2019 ISAKOS Biennial Congress ePoster #1825
Clinical Outcomes Following Open Anterior Shoulder Stabilization for Glenohumeral Instability in the Young Collision Athlete
Paul Monk, DPhil, FRCS, Auckland NEW ZEALAND
Emanuela Crua, MD, Auckland NEW ZEALAND
Grace Gatenby, MBBS, Auckland NEW ZEALAND
Abby Walsh, MBBS, Auckland NEW ZEALAND
Jeremy Stanley, BHB, MBChB, FRACS, Auckland NEW ZEALAND
Michael Rosenfeldt, MBChB, FRACS, Auckland NEW ZEALAND
Bruce C. Twaddle, MD, FRACS, Prof., Auckland, Auckland NEW ZEALAND
Stewart J. Walsh, FRACS, Auckland NEW ZEALAND
Unisports Center for Sports Medicine, Auckland, NEW ZEALAND
FDA Status Not Applicable
Excellent outcomes can be achieved following open anterior stabilisation for glenohumeral instability in young collision athletes.
Anterior glenohumeral instability occurs most commonly in those aged 15 to 29, with the highest rate of redislocation in individuals younger than 22 years; collision athletes are at particular risk. In the setting of bone loss <25% glenoid diameter, arthroscopic Bankart repair is widely used despite overwhelming evidence of recurrent dislocations when compared to open techniques. Furthermore, indications for bone-block procedures are evolving with the Laterjet procedure being favoured amongst recent authors as a primary stabilization method in elite and contact athletes.
The purpose of this study was to determine the efficacy of open anterior shoulder stabilization (OASS) in treating anterior glenohumeral instability in young collision athletes.
This was a retrospective review of outcome of consecutive patients aged 15-20yrs who underwent unilateral or bilateral OASS for recurrent anterior glenohumeral instability over a 7-year period (2007-2015). The cohort was selected as recent literature suggests this is the group with the highest re-dislocation rate and poorest outcomes. Outcome assessments included re-dislocation rate, return to sport, pain score (VAS), patient related satisfaction scores and Western Ontario Shoulder Instability Index.

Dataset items
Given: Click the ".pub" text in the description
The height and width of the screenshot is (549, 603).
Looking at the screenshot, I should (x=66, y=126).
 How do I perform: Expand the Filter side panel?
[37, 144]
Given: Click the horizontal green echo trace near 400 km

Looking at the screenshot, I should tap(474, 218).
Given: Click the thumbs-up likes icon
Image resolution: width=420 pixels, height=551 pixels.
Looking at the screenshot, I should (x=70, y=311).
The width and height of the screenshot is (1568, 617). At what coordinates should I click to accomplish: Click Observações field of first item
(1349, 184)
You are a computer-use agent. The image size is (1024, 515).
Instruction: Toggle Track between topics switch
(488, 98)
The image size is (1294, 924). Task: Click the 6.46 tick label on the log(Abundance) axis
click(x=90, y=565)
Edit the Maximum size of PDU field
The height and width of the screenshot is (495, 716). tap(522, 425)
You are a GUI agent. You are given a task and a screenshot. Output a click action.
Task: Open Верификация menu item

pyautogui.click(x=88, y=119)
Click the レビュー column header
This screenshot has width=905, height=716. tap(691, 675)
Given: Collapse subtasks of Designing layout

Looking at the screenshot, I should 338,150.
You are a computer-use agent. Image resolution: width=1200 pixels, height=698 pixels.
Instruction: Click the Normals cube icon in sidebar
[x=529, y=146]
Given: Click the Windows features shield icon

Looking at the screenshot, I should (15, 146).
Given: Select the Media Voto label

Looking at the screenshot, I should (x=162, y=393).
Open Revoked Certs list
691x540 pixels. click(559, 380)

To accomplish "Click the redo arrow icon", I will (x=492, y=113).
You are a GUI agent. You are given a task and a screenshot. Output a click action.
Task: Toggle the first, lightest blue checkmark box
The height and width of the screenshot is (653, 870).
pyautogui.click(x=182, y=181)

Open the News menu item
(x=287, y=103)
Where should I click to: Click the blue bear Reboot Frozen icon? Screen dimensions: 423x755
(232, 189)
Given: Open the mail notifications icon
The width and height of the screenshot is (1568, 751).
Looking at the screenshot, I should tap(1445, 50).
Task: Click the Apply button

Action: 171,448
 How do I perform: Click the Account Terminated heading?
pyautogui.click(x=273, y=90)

- **Your tasks**:
A – In the shoulder stabilization abstract, how old were the patients included in the retrospective review?
B – Could you carry the shoulder stabilization abstract on from its last sentence?
Nothing in the records is needed here.

- **Answers for the exercise**:
A – They were aged 15 to 20 years.

B –
60 patients (52 male:8 female) of mean age 18 (range 15-20yrs) were available for follow-up at 7 years. All were competitive athletes with 22 competing regionally and 8 internationally; rugby union and rugby league representing the most common sports. 56 out of 60 (93%) have returned to their desired level of sport with 62% of athletes returning to their previous level of competition sport and one retuning at a higher level. Mean post-operative pain score was 2.5/10. Mean time to return to play was 14 months (range 5-48 months). 15 shoulders had further subluxation/instability symptoms with 9 of these being traumatic dislocations during high impact sporting activities. At 7 years follow-up 4/60 shoudlers (7%) had undergone revision surgery.
This study of Open Anterior Shoulder Stabilisation in young collision sport athletes revealed excellent outcomes with 93% return to sport and a low revision rate. The results from this cohort rivals those of arthroscopic repair. OASS provides an excellent alternative surgical option between arthroscopic repair and the Laterjet procedure.